Not backing up the backup

This is the most nerve-wracking part of data migration. How many backups do you need for your backup? When do you know that all your data is 100% secure? Data migration often costs data itself, and all systems are subject to their share of risk. When data is being migrated, it is always recommended to be strategically backed up in different places.

If the data is securely backed up, the process can afford some errors as the data can be recovered even if lost or migrated.

Hardware issues

On top of the software compatibility issues, sometimes the destination hardware cannot essentially hold securely the amount of data migrated either due to smaller memory margins or substandard quality of the hardware or simply due to the lack of compatibility, hardware issues can lead to a severe loss of data. This is why checking through the hardware quality and running its compatibility to the data being migrated is vital for the successful conduct of the process.

Lack of strategy

Data migration is all about its management. People often presume a degree of simplicity to the process. It is easy to assume that data migration is all about sound technology and backing up the data. But without a proper migration strategy, the entire process can go astray. Without properly segmenting and labeling the data, even the data that’s successfully migrated might be hard to locate. Without knowing exactly what segment of data to migrate and in what order, the process can be chaotic and lead to loss of data.
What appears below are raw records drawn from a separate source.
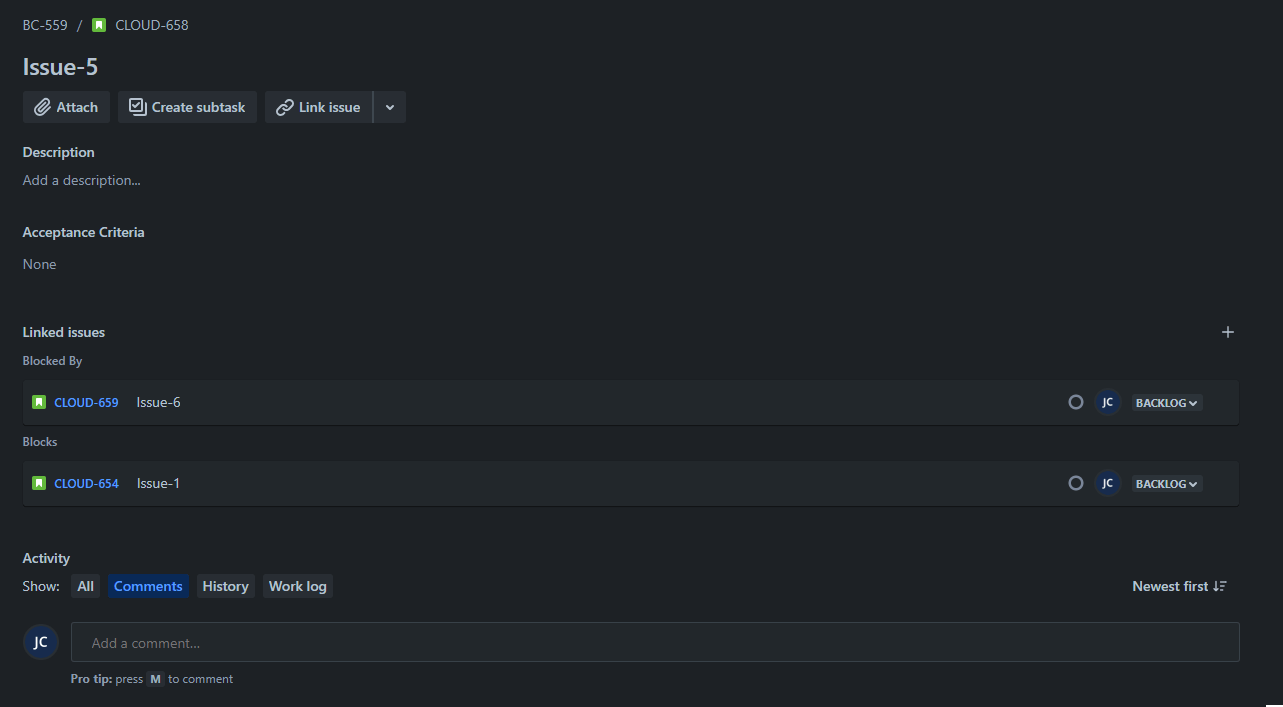Image resolution: width=1283 pixels, height=707 pixels.
Task: Switch to the Work log tab
Action: click(297, 586)
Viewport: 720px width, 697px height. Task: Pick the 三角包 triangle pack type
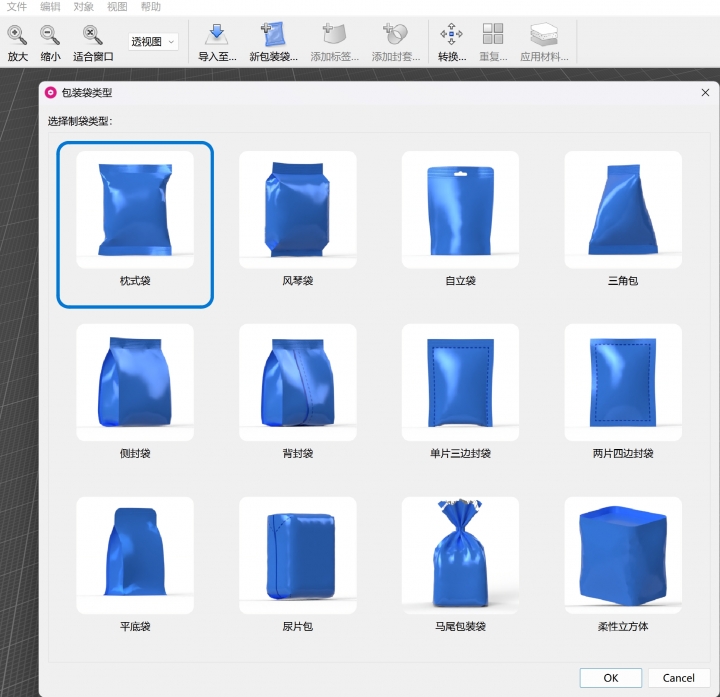tap(623, 210)
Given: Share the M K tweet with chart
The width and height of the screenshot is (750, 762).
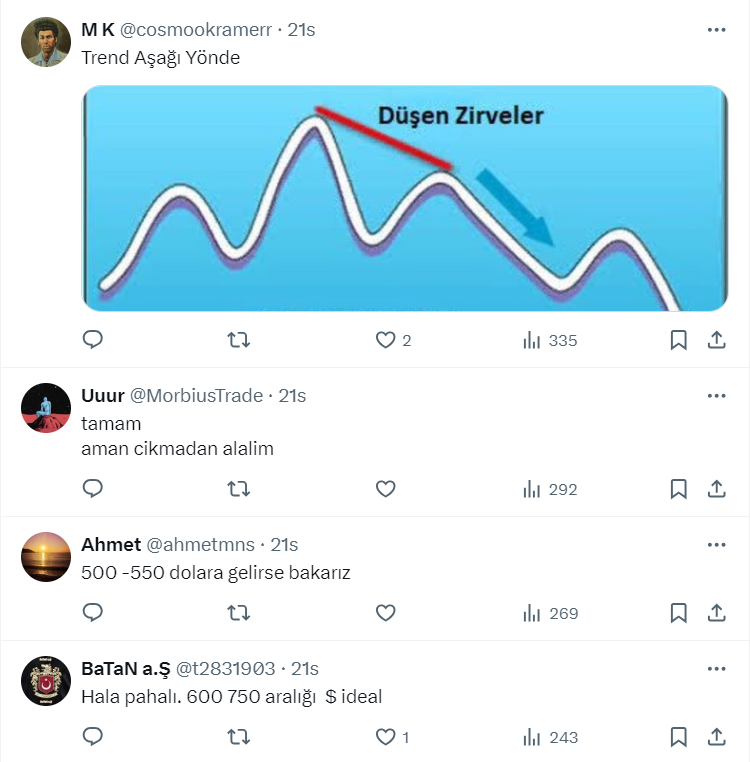Looking at the screenshot, I should click(716, 340).
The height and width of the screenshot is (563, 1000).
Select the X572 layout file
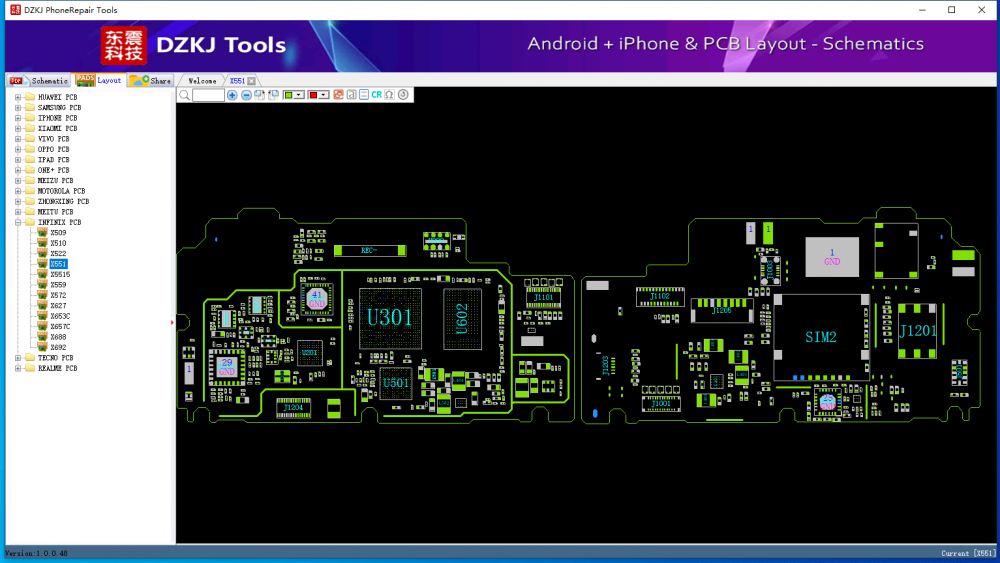(58, 295)
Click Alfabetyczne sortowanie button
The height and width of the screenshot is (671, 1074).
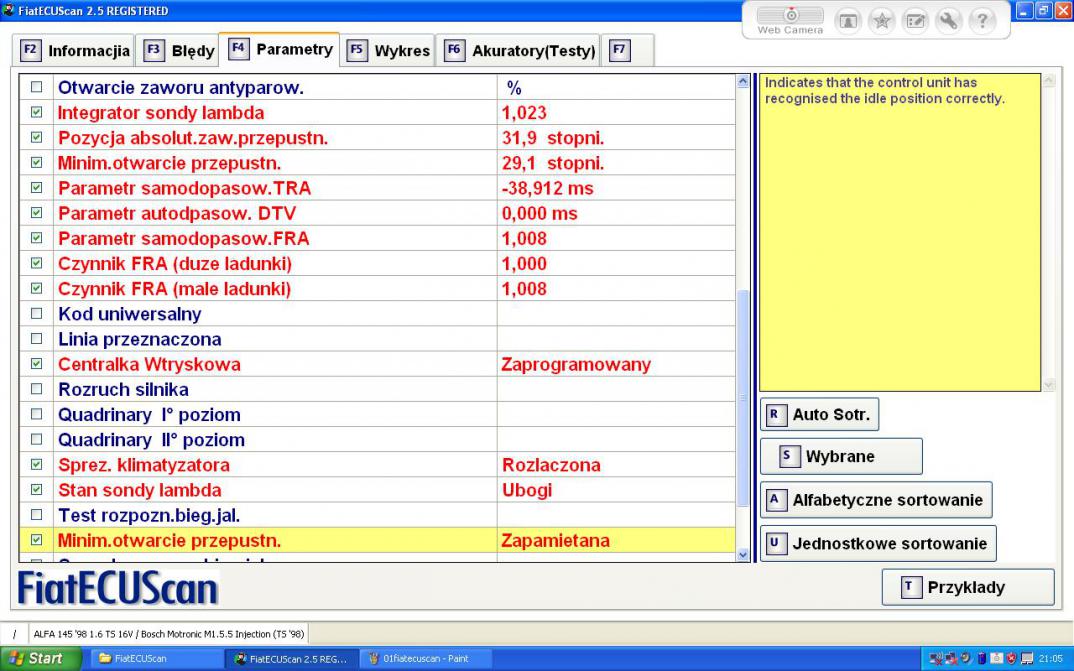[876, 499]
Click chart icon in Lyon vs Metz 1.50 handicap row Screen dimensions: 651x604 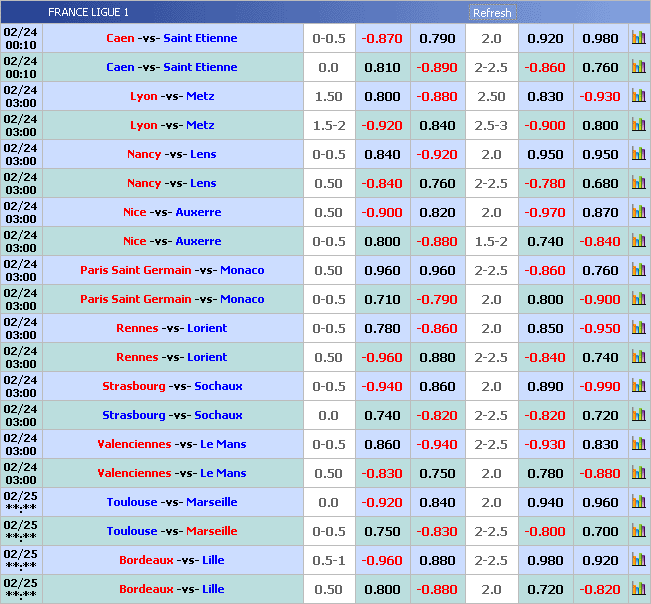638,96
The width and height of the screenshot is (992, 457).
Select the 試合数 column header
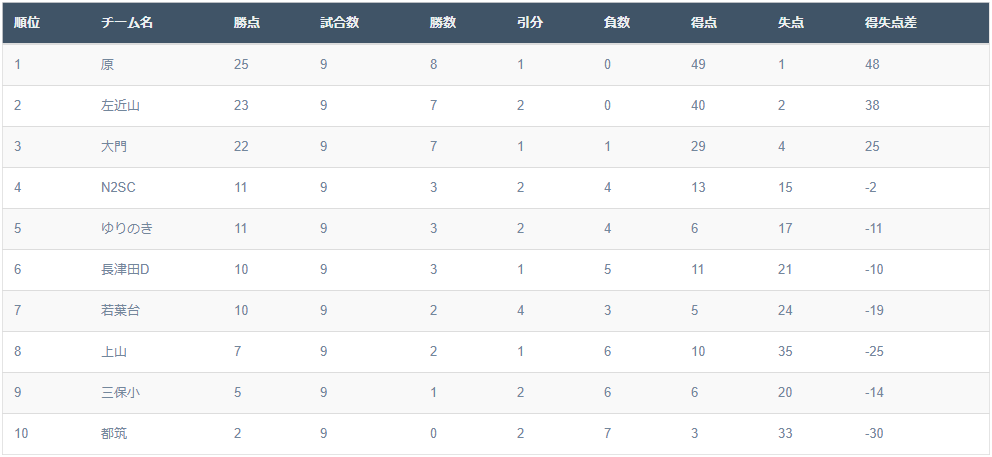(x=340, y=23)
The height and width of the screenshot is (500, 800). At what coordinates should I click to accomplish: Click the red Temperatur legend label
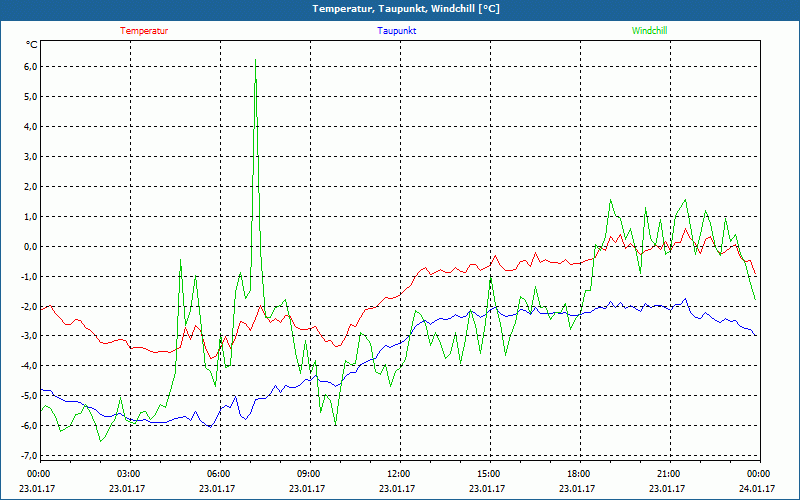tap(144, 31)
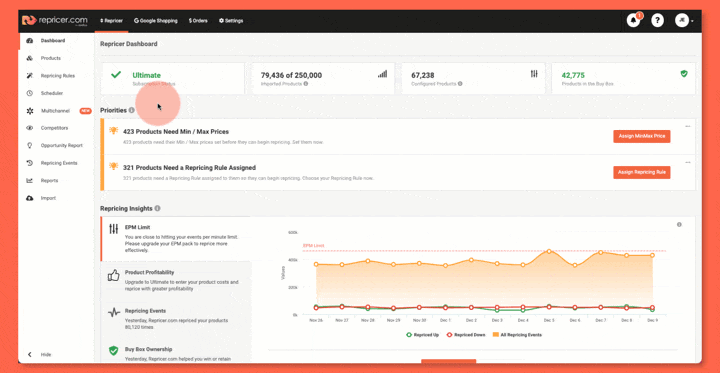Click the Competitors eye icon in sidebar
This screenshot has height=373, width=720.
pos(30,128)
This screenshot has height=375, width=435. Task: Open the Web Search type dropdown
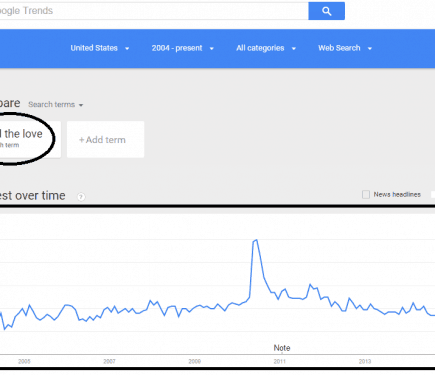[345, 48]
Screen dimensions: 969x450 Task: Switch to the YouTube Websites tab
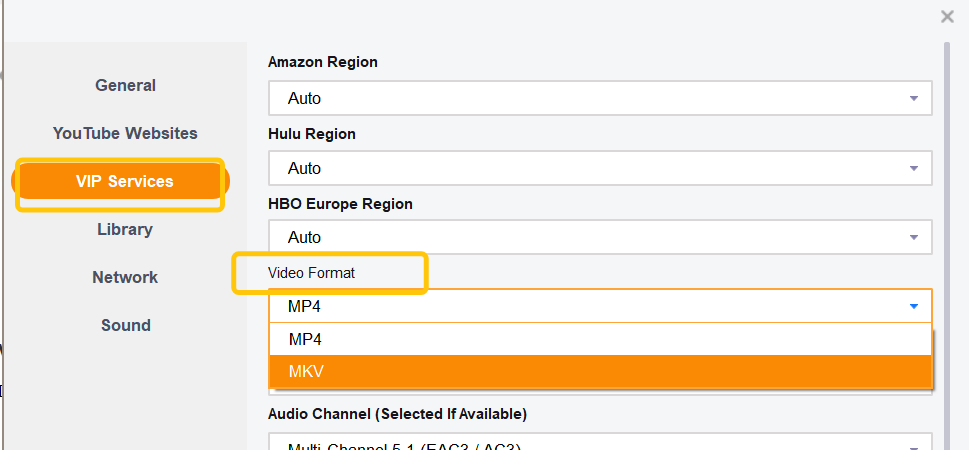coord(125,133)
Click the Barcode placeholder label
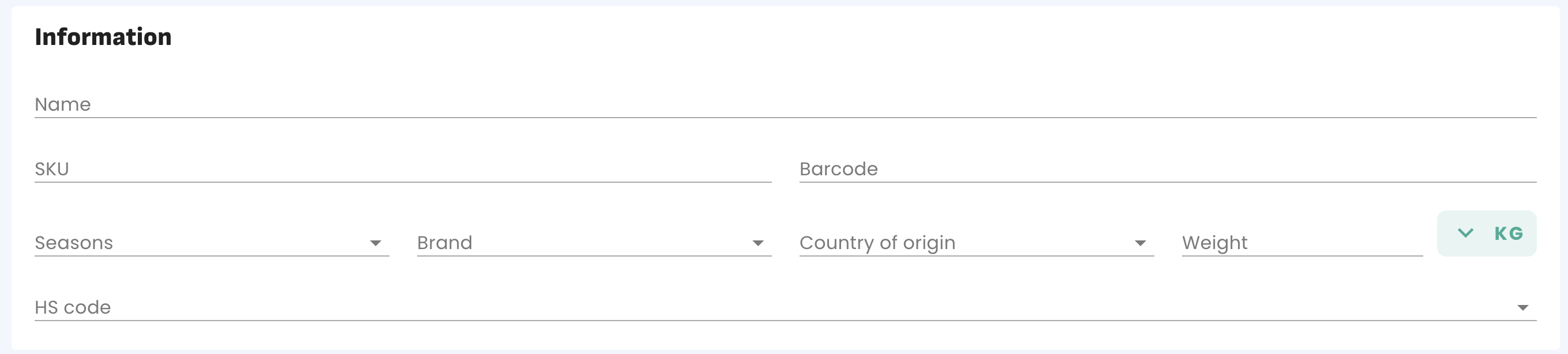The image size is (1568, 354). pos(838,169)
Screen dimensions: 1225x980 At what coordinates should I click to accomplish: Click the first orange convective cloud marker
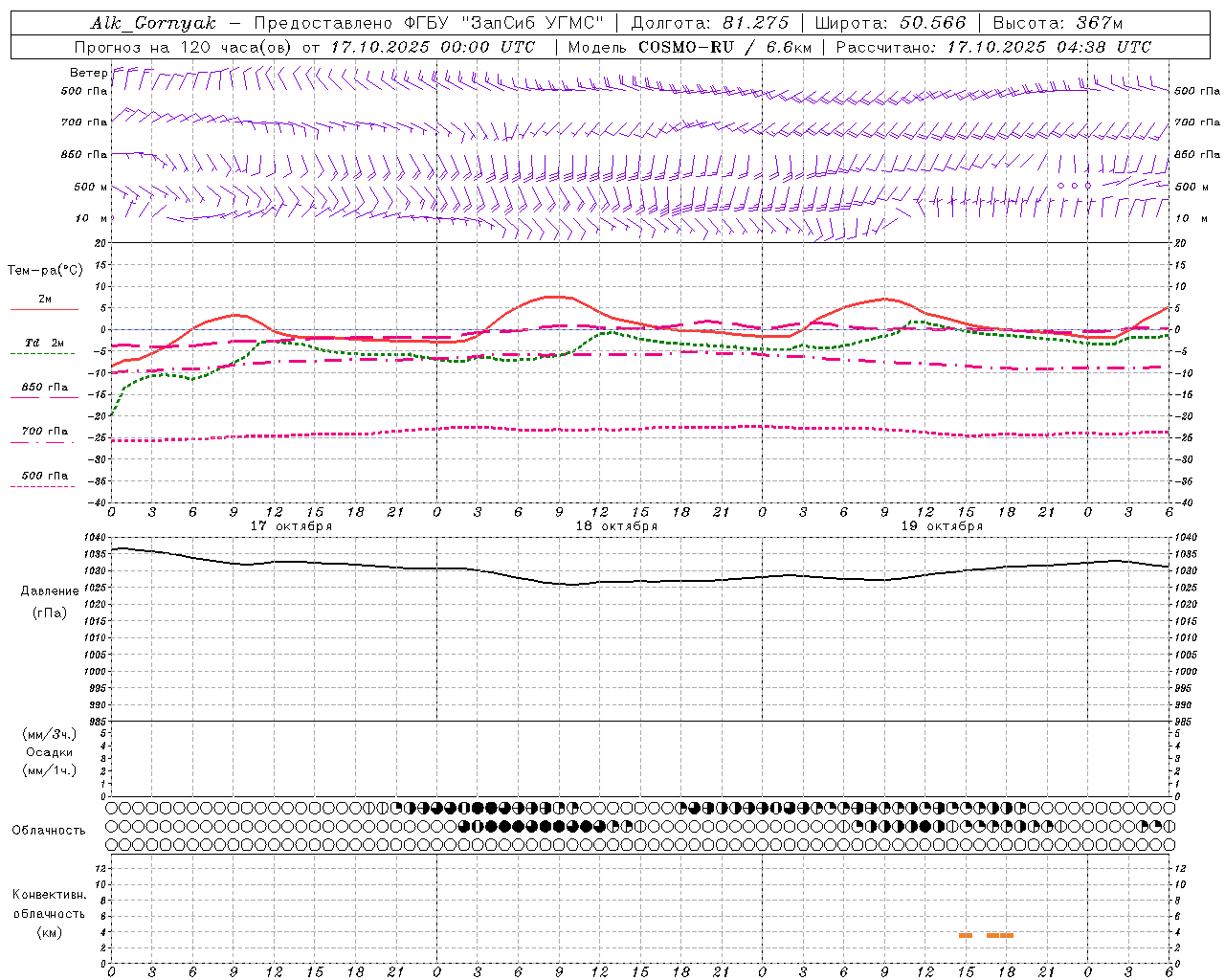point(966,935)
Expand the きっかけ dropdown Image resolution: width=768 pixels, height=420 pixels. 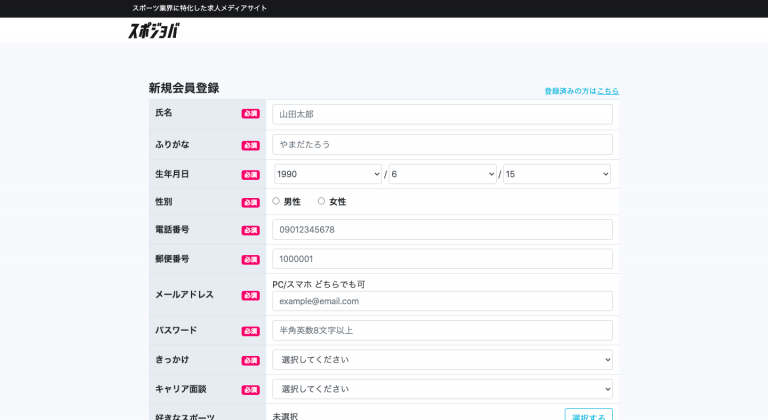coord(442,360)
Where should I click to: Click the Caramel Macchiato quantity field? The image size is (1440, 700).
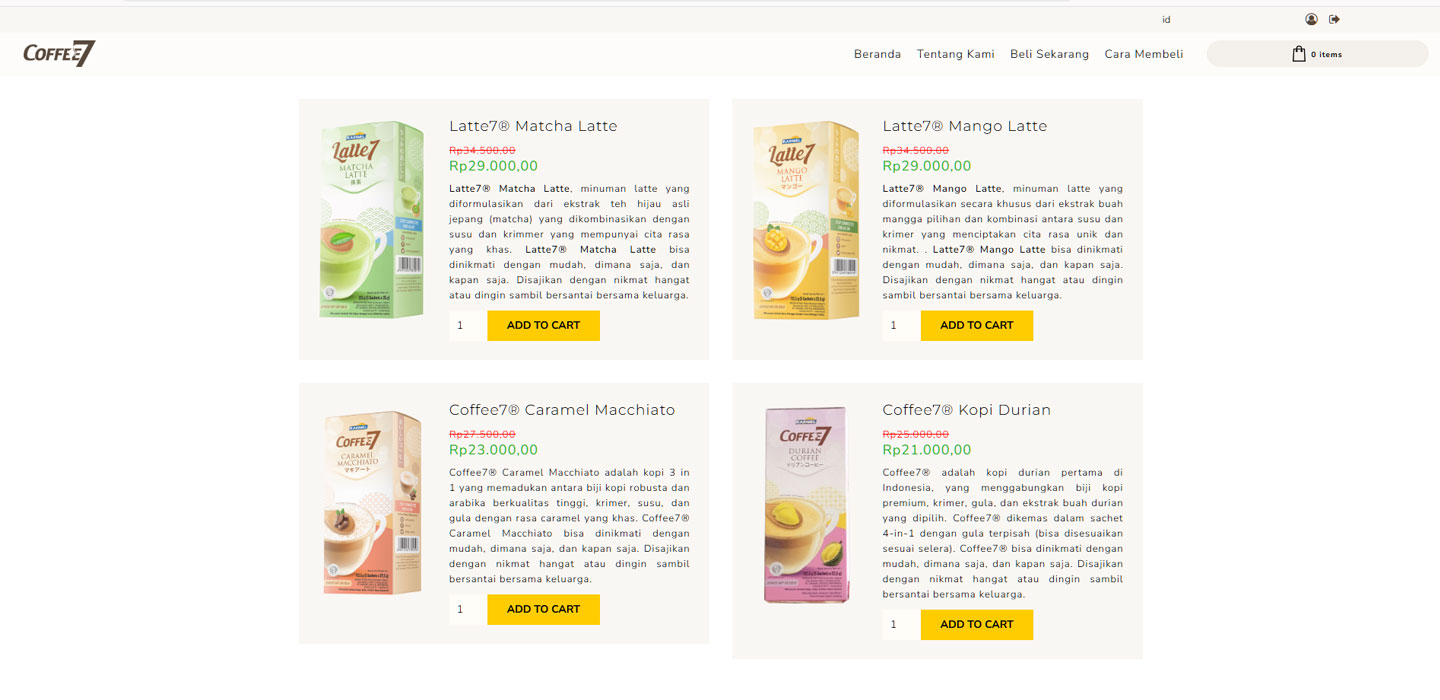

The list of errors can go on. But what’s more important is to understand that certain processes, however simple they sound on paper, need professional assistance. It is always better to get a job done by someone that knows how to do it than settle for a work half done and with half data lost. 

Data migration, in short, occurs due to –

  • Failure of copy processes
  • Server crashes
  • Crash or unavailability of storage device
  • Array failure (data center issue)
  • Complete system failure (significant data loss)
  • Data corruption during the process
  • Data was terrible all along

To be fair, data migration, especially in prominent organizations with higher volumes of data accumulated over many years that need to be migrated, some degree of error is inevitable. There will be some data corruption and loss. And if not that, there will be at least device and system incompatibilities. If the software and hardware work, human judgment is always subject to make mistakes. If not this, even the lack of a proper system leads to data migration errors.

What this means is that data migration is more about prioritizing and placing data than just migrating it across devices. However plain and technical of a job it sounds, data migration is vastly dependent on human judgment and prone to human error. The success of a data migration project will depend on the coordination of the team, the stability of the system at hand, the strategy applied, and the quality of the data.